The last eleven years have been anything but easy and while I don't believe that things always happen for the best, I do believe that it's possible to make the best of things that happen (to quote Tal Ben-Shahar, author of "The Pursuit of Perfect: How to Stop Chasing Perfection and Start Living a Richer, Happier Life").  I can't imagine a life without Jack and all he has brought to me and those whose lives he touches.

The one thing that has saddened me the most over the last eleven years has been my perception of Jack's quality of life.  His disease has stolen so much from him and there is so much he cannot do.  I often wonder why Jack has to live this life. Yet, not too long ago I had an "AhHa" moment that gave me a whole new perspective on Jack's quality of life.  I was sitting with my mom in the nursing home shortly after she was transferred following surgery.  My mom was in an incredible amount of pain, unable to do anything for herself and unable to communicate anything about how she feels or what she needs.  (My mom has severe aphasia as a result of the surgery to remove a brain tumor three years ago).  Sitting there with my mom, I got to thinking about quality of life and then it hit me  . . .  Jack has a phenomenal quality of life.  He may not be able to move a muscle, is dependent on a machine for every breath and requires assistance with every aspect of his life -- but despite these limitations, Jack is engaged, he is not in pain and he finds joy in his life.  It was the "knock up side of the head" I needed to appreciate that Jack's life has purpose and that I am richly blessed to have him in my life.

______________________

I've shared these pictures before, but I'm going to share them again. Pictures from Jack's discharge day - June 8, 1999.  
  

sporting his new "homecoming hat" - a gift from Dr. Garcia


the obvious connection between Jack and a very special doctor
(Dr. Garcia)



snoozing on the ride home

Sunday, June 06, 2010

Another Great Weekend

We spent another great weekend at the Ryan House.  Eric is in nirvana there.   Jack ...  he's not sure yet.  He's happy, but unsure.  He looks at me with these eyes that say "hey, what's up?  I'm perfectly happy at my house, in my bed, watching my movies and having my nurses cater to me!"  He just needs practice  - which we intend to give him a lot of.  We are looking forward to our next visit.

My favorite place to hang out at the Ryan House:



The Sanctuary is incredibly quiet and peaceful and a great place to read and catch a short nap.
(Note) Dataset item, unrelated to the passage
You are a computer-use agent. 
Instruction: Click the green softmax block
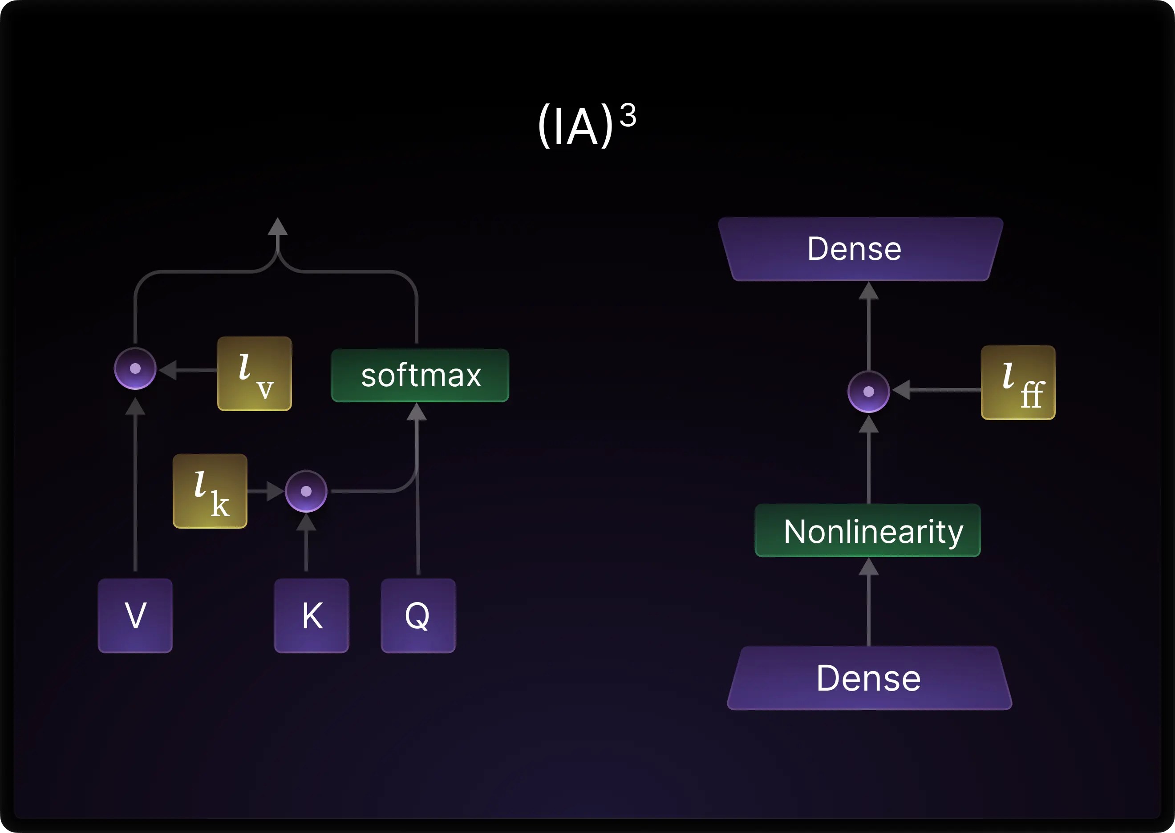click(420, 375)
On Saturday night we went to an Arizona Diamondback's baseball game. We had to drag Eric away from the Ryan House to go to the game, as he was convinced that baseball is "so boring".

Does this look like a bored kid to you?


It was fun to get out for the evening with Eric and our friends, but I'm with Eric .... baseball is incredibly boring to watch (so much so that we left the game early!)
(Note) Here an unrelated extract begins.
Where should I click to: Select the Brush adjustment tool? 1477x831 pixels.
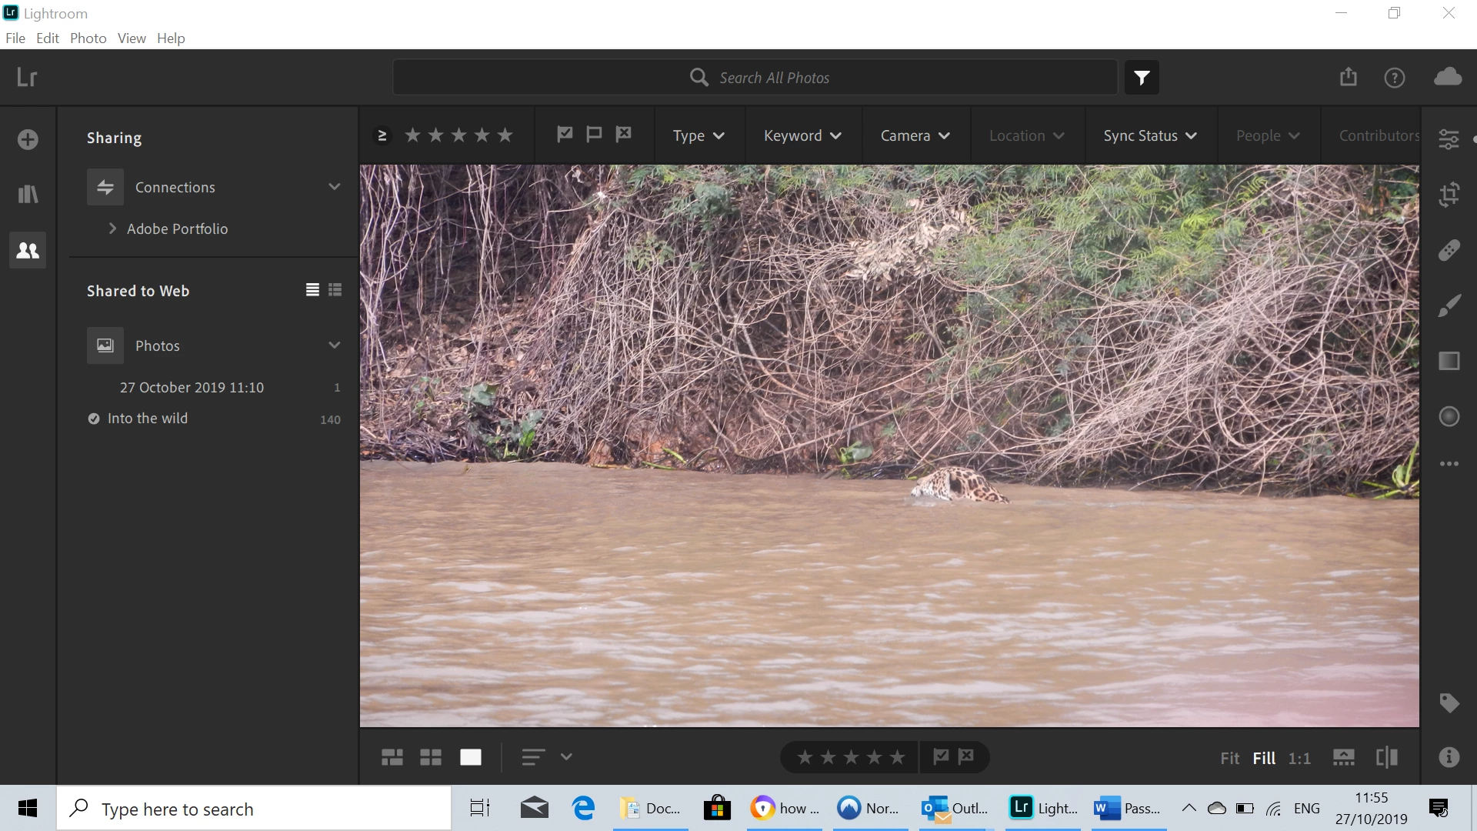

Our dog, Rylie had her surgery last week and she is slowly recovering.  She was quite pathetic the first few days. The thing wrapped around her waist is holding on a pain patch.  She's now had the patch and bandage removed and she has to take it easy (no running or stair climbing) for 12 weeks.
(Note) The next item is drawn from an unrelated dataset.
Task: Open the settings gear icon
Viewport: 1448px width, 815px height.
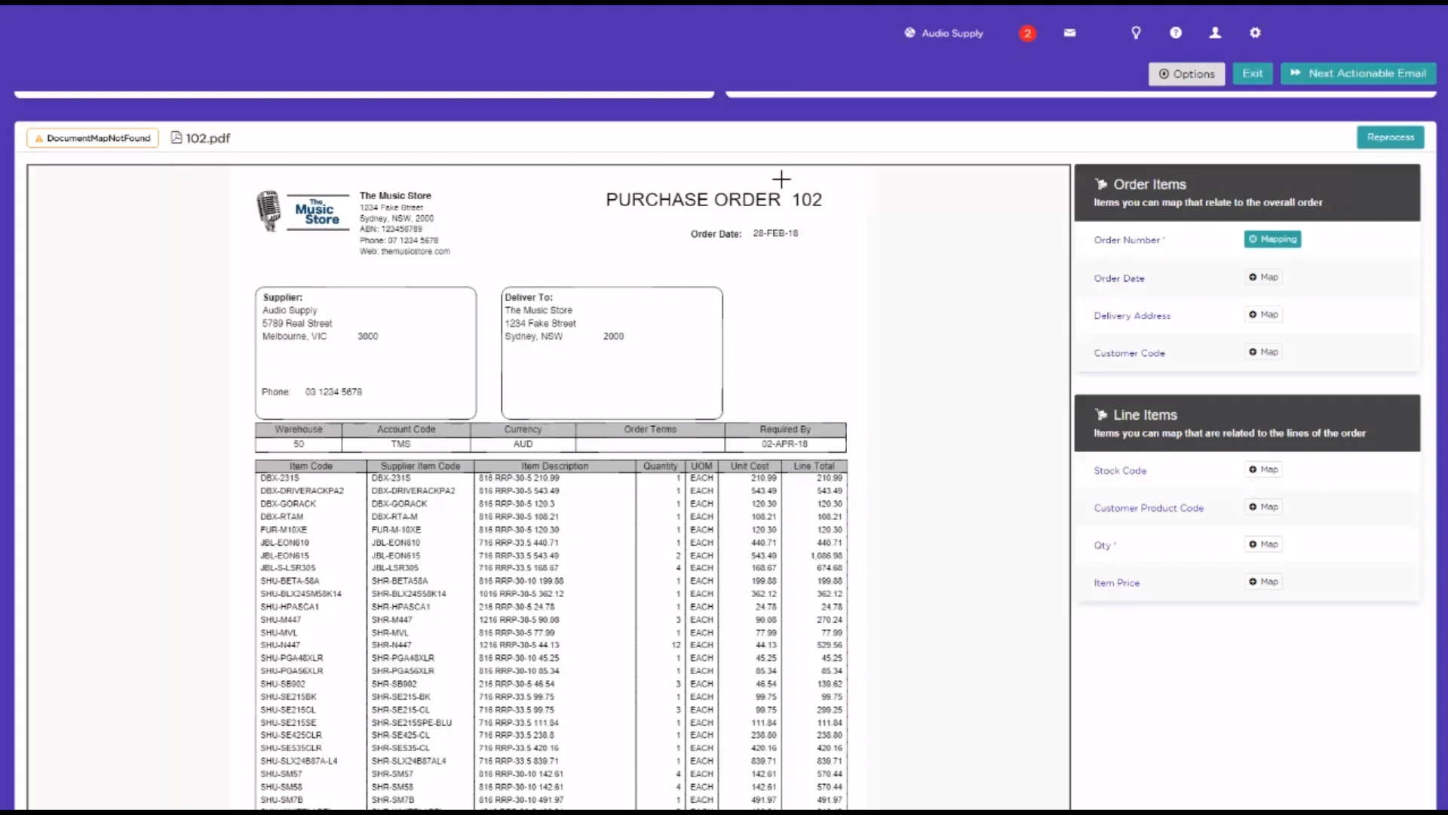Action: (x=1255, y=32)
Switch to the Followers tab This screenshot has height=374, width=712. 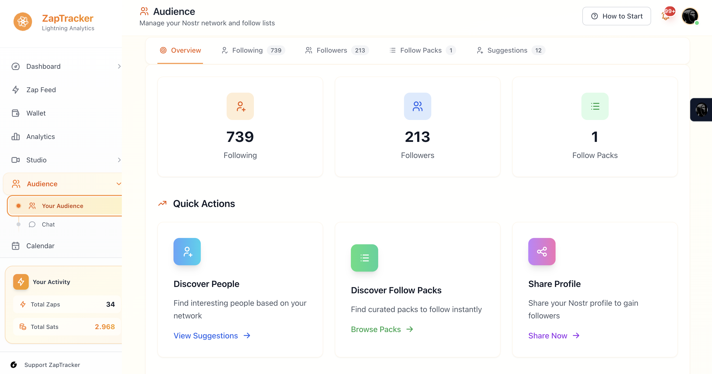pyautogui.click(x=332, y=50)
Mary has her surgery this week.  I borrowed a wheelchair from my friend, as Mary will be without the use of both feet for several days after surgery - she doesn't get her walking boots until next week.  At that, she has to walk on her heels because she can't bear weight on the front part of her foot for a good 4-6 weeks in order to give the hardware time to set in the bone (they are putting plates and screws in the bones of her pinkie toes).

Wishing you all a fabulous week! Thanks for checking in.

Monday, May 31, 2010

Back Relief

This weekend my awesome brother-in-law built us a one foot base for Jack's bed and my aching back is so very thankful.  I have a constant ache in my lower back from always bending over Jack's bed and I was in desperate need of some relief.  My brother-in-law just bought my back at least another ten years.



It's the perfect height -- just below my waist.  



Thanks Jim .... you are the BEST


________________

Two more days of school, our dog has surgery tomorrow and next weekend we're at the Ryan House again.  Busy week.  Hope you all have a great one!